START DATA EXTRACT
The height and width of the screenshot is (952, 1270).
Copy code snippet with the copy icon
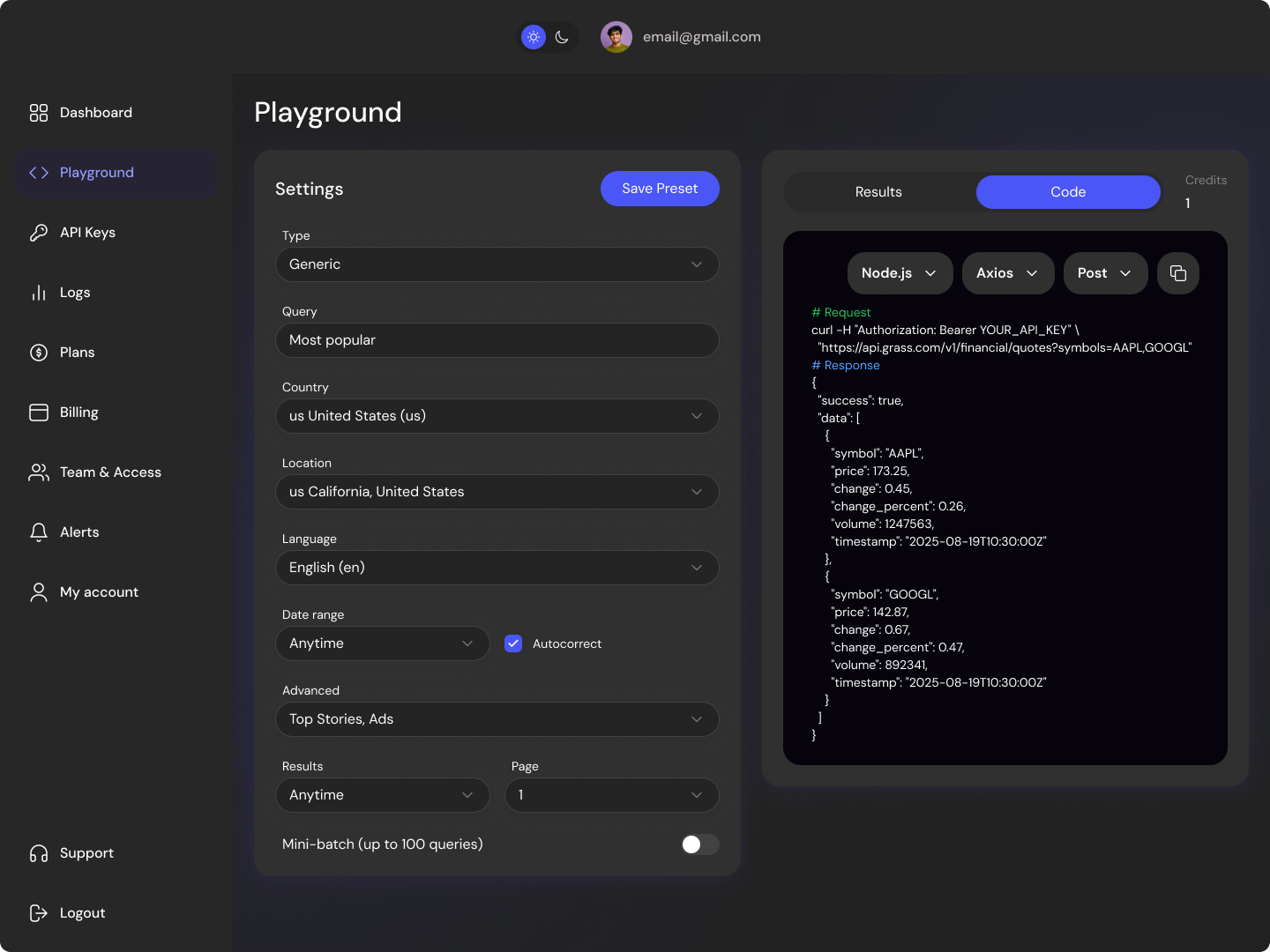[x=1178, y=273]
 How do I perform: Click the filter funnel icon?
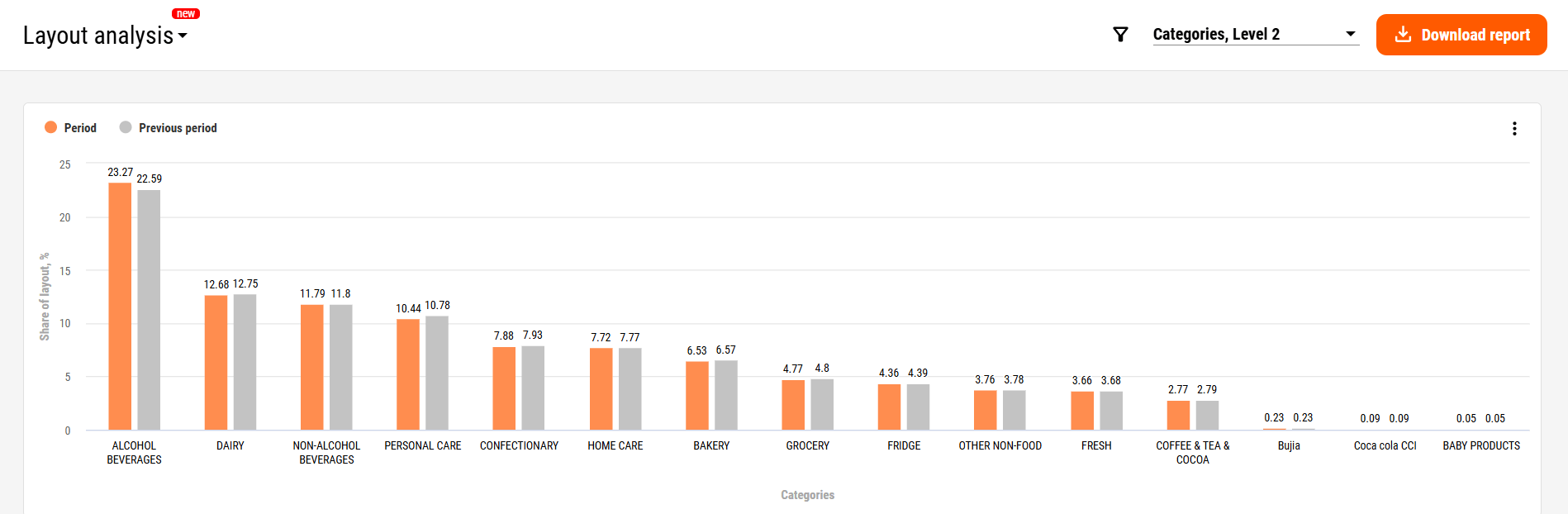click(x=1120, y=35)
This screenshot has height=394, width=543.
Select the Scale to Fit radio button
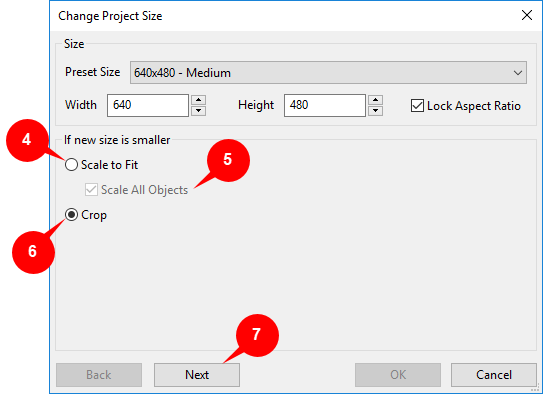click(x=71, y=165)
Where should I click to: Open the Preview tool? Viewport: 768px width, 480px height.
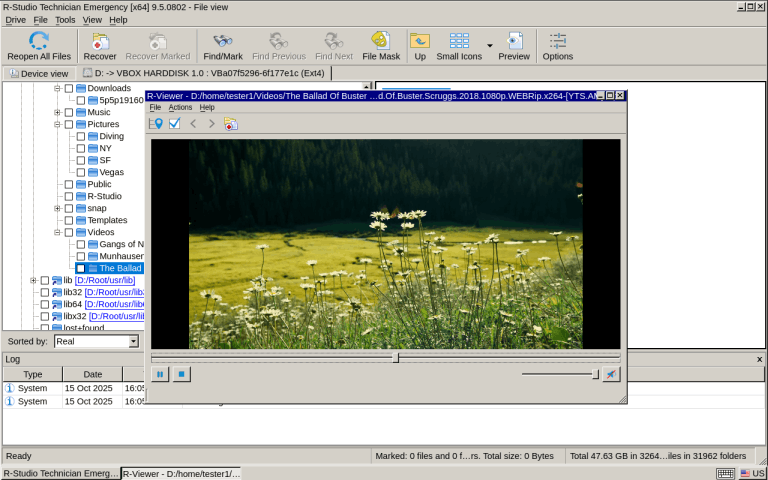(514, 46)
END DATA EXTRACT
### EXERCISE DIRECTIONS:
Your copy should hold only the lines from the line with "This screenshot has height=394, width=543." through the end of the data above, both ends included, transcribed exactly and without pictures.

### OUTPUT FOR THIS TASK:
This screenshot has height=394, width=543.
Select the Scale to Fit radio button
click(x=71, y=165)
Where should I click to: Open the Preview tool? Viewport: 768px width, 480px height.
(514, 46)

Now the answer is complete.